Piège n° 3 : vous rétracter après le délai légal de 10 jours

Le saviez-vous ? Si l’on suit la loi stricto sensu, la simple acceptation de l’offre d’achat vous engage à acheter le bien que vous convoitez. D’ailleurs, il n’existe pas de délai de rétractation suite à l’offre d’achat.

Cependant, dans les faits, si vous avez réalisé une offre d’achat et que vous souhaitez vous rétracter avant même d’avoir signé le compromis, c’est possible. En effet, aucun vendeur ni agent immobilier sensé ne vous obligera à aller jusqu’au compromis pour vous permettre de vous rétracter. Ce serait une perte de temps pour tout le monde.
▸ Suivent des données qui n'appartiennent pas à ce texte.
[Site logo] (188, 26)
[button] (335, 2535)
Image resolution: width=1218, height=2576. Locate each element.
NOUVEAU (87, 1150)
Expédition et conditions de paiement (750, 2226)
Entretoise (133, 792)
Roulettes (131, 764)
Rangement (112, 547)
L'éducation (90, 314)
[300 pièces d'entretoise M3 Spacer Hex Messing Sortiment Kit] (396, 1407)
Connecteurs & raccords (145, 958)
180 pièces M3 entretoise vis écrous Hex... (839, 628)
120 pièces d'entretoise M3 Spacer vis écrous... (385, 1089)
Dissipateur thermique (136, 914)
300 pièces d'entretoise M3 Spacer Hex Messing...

En revanche, le vrai délai de rétractation immobilier court à compter de la signature du compromis. Vous avez signé et vous regrettez votre décision ? Vous disposez d’un délai de 10 jours pour signifier au vendeur ou à l’agent votre rétractation. Pendant ce laps de temps, vous pouvez donc annuler la vente et revenir sur votre décision d’acheter le bien sans aucun motif à fournir ni aucune pénalité.

En revanche, attention : passé ce délai, vous ne pouvez plus faire marche arrière, sous peine de poursuites judiciaires ! Effectivement, le vendeur peut réclamer en justice la poursuite forcée de la vente définitive. Il peut aussi demander des dommages-intérêts en réparation du préjudice causé.

Comment se rétracter ? Il suffit à l’acquéreur d’envoyer un courrier en recommandé avec accusé de réception au vendeur, et d’y mentionner son souhait de renoncer à la vente.

Piège n° 4 : payer cher la rédaction du compromis de vente

Lors d’une vente entre particuliers, enregistrer le compromis de vente auprès des services fiscaux n’est pas obligatoire ! C’est pour cette raison que le compromis de vente est généralement gratuit lorsqu’il est signé sous seing privé ou dans une agence immobilière. D’ailleurs, avec l’arrivée du Covid-19 et des consignes de distanciation sanitaire, de nombreuses agences proposent la signature électronique du compromis.

Cependant, certains vendeurs exigent que le compromis soit signé devant notaire, qui va alors facturer des frais de rédaction d’acte. Or, c’est généralement l’acquéreur qui les paye.  Dans un tel cas, n’hésitez pas à comparer les honoraires des notaires : le prix d’un tel acte doit se situer entre 150 à 300 € maximum.